§ Your goal:
Whenever the word "sidebar" appears in a line of the data below, copy that line.
○ ○ ○ ○
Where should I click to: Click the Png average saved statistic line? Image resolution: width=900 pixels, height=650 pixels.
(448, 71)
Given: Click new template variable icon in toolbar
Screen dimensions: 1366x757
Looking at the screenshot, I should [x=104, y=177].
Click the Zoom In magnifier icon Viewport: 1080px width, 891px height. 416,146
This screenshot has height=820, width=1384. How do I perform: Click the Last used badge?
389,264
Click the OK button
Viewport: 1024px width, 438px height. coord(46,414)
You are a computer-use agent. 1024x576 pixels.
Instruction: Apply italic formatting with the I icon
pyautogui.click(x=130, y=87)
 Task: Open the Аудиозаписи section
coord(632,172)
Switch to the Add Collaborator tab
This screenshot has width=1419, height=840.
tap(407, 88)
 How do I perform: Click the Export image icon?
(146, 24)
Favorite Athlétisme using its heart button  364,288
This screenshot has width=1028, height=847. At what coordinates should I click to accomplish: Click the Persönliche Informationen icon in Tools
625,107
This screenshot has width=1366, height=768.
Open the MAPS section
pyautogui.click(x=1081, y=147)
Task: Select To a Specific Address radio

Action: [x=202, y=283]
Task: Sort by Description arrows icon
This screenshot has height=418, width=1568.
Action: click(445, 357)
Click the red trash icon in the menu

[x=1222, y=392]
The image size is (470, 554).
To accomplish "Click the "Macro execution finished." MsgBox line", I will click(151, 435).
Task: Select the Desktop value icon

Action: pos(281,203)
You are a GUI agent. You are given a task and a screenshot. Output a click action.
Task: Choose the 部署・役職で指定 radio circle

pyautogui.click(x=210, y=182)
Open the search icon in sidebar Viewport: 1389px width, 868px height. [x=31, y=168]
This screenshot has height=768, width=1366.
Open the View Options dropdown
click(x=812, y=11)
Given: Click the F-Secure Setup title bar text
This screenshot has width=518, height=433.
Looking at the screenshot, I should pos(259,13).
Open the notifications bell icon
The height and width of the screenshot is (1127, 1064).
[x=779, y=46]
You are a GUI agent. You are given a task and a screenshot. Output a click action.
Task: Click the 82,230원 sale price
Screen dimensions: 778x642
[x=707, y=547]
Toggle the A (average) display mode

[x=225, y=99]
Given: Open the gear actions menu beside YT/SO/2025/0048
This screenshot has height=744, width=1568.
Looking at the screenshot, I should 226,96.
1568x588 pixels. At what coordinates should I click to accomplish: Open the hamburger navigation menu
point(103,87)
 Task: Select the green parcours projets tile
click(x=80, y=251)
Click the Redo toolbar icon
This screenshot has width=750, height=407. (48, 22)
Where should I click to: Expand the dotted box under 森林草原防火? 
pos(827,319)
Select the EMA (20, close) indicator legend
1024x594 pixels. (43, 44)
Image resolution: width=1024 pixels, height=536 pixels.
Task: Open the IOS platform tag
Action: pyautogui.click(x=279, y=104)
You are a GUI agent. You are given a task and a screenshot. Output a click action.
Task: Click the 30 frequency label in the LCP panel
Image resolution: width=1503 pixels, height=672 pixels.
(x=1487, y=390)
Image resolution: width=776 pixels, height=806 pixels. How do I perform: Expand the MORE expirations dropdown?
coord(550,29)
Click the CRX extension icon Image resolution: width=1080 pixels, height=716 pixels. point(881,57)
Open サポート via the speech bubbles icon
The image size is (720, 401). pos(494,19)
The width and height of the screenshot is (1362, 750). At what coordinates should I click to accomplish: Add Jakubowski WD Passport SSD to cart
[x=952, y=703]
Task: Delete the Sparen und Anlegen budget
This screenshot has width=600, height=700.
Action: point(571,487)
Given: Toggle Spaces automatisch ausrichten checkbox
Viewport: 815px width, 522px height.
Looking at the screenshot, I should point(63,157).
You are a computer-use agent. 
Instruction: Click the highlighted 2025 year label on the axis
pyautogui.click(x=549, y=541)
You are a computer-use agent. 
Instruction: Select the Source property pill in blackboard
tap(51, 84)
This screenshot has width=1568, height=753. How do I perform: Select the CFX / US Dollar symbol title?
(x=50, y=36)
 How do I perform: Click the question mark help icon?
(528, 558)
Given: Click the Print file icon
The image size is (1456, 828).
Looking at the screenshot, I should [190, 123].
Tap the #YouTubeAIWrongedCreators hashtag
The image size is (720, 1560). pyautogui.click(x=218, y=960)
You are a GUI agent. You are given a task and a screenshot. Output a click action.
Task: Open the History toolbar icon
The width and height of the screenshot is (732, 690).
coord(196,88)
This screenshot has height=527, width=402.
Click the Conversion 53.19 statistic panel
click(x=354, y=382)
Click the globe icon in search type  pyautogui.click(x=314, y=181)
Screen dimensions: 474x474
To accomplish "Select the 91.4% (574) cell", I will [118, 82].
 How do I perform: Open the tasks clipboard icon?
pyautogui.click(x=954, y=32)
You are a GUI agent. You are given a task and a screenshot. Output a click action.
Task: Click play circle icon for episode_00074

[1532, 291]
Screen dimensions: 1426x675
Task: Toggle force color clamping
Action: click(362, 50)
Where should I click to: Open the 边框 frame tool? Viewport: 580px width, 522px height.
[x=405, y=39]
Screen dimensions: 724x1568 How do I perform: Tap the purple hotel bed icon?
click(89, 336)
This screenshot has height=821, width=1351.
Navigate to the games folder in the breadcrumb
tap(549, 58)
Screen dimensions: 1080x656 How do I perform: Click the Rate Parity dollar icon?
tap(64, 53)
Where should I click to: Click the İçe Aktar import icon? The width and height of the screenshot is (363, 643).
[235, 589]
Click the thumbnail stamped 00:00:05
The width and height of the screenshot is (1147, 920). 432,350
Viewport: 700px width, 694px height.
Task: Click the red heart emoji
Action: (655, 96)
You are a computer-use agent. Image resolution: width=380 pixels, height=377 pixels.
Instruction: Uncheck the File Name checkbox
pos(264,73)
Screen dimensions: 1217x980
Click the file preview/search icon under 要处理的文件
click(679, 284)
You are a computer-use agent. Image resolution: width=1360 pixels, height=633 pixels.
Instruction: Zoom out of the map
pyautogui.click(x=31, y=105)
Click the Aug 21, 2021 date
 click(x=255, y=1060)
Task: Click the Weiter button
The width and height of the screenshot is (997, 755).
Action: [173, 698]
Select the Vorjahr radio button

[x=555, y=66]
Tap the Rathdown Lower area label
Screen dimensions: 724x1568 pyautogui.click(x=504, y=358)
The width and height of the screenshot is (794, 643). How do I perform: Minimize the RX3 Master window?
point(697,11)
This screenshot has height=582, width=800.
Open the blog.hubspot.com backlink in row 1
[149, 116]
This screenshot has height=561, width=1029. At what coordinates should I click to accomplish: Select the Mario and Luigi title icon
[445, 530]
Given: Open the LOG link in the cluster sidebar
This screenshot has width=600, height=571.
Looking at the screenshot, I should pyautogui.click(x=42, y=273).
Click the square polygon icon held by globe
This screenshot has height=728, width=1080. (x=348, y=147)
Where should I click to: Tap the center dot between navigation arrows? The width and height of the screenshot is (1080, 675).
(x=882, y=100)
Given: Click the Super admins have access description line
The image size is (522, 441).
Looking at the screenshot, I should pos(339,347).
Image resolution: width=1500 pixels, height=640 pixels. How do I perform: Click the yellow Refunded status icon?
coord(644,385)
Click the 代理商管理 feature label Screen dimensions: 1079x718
○ ○ ○ ○
§ Finished task:
Open the search icon in sidebar Viewport: 1389px width, 868px height. [x=31, y=168]
Given: Open the LOG link in the cluster sidebar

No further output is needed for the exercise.